= What to produce =
All of the records should be given back exactly and in full.

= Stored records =
=====

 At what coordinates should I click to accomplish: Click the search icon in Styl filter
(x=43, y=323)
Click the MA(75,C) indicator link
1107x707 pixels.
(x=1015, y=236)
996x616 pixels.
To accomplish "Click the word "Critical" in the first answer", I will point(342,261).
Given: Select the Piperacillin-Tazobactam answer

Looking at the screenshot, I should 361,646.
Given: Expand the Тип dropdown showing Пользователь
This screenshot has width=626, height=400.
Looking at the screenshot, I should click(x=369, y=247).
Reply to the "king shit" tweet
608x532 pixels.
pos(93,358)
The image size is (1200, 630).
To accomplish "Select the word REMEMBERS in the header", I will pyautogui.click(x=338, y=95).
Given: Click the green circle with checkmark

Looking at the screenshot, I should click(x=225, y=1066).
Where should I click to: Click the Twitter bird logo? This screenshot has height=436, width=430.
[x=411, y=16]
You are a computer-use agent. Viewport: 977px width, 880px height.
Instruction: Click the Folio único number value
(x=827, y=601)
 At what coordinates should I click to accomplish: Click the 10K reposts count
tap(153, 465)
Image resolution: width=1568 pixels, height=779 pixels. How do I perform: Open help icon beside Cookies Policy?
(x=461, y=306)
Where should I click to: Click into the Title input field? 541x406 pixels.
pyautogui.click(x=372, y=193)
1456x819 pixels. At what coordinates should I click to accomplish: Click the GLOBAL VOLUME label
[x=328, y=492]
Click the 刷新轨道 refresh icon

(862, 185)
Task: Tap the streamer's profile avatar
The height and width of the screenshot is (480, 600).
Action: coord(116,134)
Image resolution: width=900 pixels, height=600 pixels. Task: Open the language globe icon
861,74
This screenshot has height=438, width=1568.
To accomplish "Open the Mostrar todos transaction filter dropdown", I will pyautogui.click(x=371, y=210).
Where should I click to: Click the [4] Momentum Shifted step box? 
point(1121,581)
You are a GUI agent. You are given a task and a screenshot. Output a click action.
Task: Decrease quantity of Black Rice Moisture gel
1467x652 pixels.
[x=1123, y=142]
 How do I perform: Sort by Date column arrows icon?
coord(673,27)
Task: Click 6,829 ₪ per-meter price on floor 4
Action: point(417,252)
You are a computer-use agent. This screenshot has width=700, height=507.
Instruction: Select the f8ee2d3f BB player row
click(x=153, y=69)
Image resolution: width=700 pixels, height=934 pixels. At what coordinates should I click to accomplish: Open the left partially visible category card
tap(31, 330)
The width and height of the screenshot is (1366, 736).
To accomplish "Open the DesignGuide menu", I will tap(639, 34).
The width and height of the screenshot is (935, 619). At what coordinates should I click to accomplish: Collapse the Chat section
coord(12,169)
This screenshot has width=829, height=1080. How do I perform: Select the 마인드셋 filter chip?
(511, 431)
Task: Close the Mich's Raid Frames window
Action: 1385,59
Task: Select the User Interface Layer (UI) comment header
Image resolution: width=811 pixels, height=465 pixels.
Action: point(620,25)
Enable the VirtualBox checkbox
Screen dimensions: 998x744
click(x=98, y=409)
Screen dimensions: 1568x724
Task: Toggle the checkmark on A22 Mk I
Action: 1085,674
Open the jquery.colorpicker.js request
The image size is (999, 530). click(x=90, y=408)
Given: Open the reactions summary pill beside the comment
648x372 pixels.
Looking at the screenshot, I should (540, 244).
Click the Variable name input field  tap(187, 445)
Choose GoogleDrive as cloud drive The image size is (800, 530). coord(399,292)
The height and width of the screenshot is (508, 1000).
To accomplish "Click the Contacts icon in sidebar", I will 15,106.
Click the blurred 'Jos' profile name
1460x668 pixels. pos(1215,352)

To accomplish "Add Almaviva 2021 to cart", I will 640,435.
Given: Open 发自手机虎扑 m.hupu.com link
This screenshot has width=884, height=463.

=====

= Output for this task =
 At what coordinates should I click to accomplish: Click the search icon in Styl filter
(x=43, y=323)
Click the MA(75,C) indicator link
1107x707 pixels.
(x=1015, y=236)
996x616 pixels.
To accomplish "Click the word "Critical" in the first answer", I will point(342,261).
Given: Select the Piperacillin-Tazobactam answer

Looking at the screenshot, I should 361,646.
Given: Expand the Тип dropdown showing Пользователь
This screenshot has width=626, height=400.
Looking at the screenshot, I should click(x=369, y=247).
Reply to the "king shit" tweet
608x532 pixels.
pos(93,358)
The image size is (1200, 630).
To accomplish "Select the word REMEMBERS in the header", I will pyautogui.click(x=338, y=95).
Given: Click the green circle with checkmark

Looking at the screenshot, I should click(x=225, y=1066).
Where should I click to: Click the Twitter bird logo? This screenshot has height=436, width=430.
[x=411, y=16]
You are a computer-use agent. Viewport: 977px width, 880px height.
Instruction: Click the Folio único number value
(x=827, y=601)
 At what coordinates should I click to accomplish: Click the 10K reposts count
tap(153, 465)
Image resolution: width=1568 pixels, height=779 pixels. How do I perform: Open help icon beside Cookies Policy?
(x=461, y=306)
Where should I click to: Click into the Title input field? 541x406 pixels.
pyautogui.click(x=372, y=193)
1456x819 pixels. At what coordinates should I click to accomplish: Click the GLOBAL VOLUME label
[x=328, y=492]
Click the 刷新轨道 refresh icon

(862, 185)
Task: Tap the streamer's profile avatar
The height and width of the screenshot is (480, 600).
Action: coord(116,134)
Image resolution: width=900 pixels, height=600 pixels. Task: Open the language globe icon
861,74
This screenshot has height=438, width=1568.
To accomplish "Open the Mostrar todos transaction filter dropdown", I will pyautogui.click(x=371, y=210).
Where should I click to: Click the [4] Momentum Shifted step box? 
point(1121,581)
You are a GUI agent. You are given a task and a screenshot. Output a click action.
Task: Decrease quantity of Black Rice Moisture gel
1467x652 pixels.
[x=1123, y=142]
 How do I perform: Sort by Date column arrows icon?
coord(673,27)
Task: Click 6,829 ₪ per-meter price on floor 4
Action: point(417,252)
You are a computer-use agent. This screenshot has width=700, height=507.
Instruction: Select the f8ee2d3f BB player row
click(x=153, y=69)
Image resolution: width=700 pixels, height=934 pixels. At what coordinates should I click to accomplish: Open the left partially visible category card
tap(31, 330)
The width and height of the screenshot is (1366, 736).
To accomplish "Open the DesignGuide menu", I will tap(639, 34).
The width and height of the screenshot is (935, 619). At what coordinates should I click to accomplish: Collapse the Chat section
coord(12,169)
This screenshot has width=829, height=1080. How do I perform: Select the 마인드셋 filter chip?
(511, 431)
Task: Close the Mich's Raid Frames window
Action: 1385,59
Task: Select the User Interface Layer (UI) comment header
Image resolution: width=811 pixels, height=465 pixels.
Action: point(620,25)
Enable the VirtualBox checkbox
Screen dimensions: 998x744
click(x=98, y=409)
Screen dimensions: 1568x724
Task: Toggle the checkmark on A22 Mk I
Action: 1085,674
Open the jquery.colorpicker.js request
The image size is (999, 530). click(x=90, y=408)
Given: Open the reactions summary pill beside the comment
648x372 pixels.
Looking at the screenshot, I should (540, 244).
Click the Variable name input field  tap(187, 445)
Choose GoogleDrive as cloud drive The image size is (800, 530). coord(399,292)
The height and width of the screenshot is (508, 1000).
To accomplish "Click the Contacts icon in sidebar", I will 15,106.
Click the blurred 'Jos' profile name
1460x668 pixels. pos(1215,352)

To accomplish "Add Almaviva 2021 to cart", I will 640,435.
Given: Open 发自手机虎扑 m.hupu.com link
This screenshot has width=884, height=463.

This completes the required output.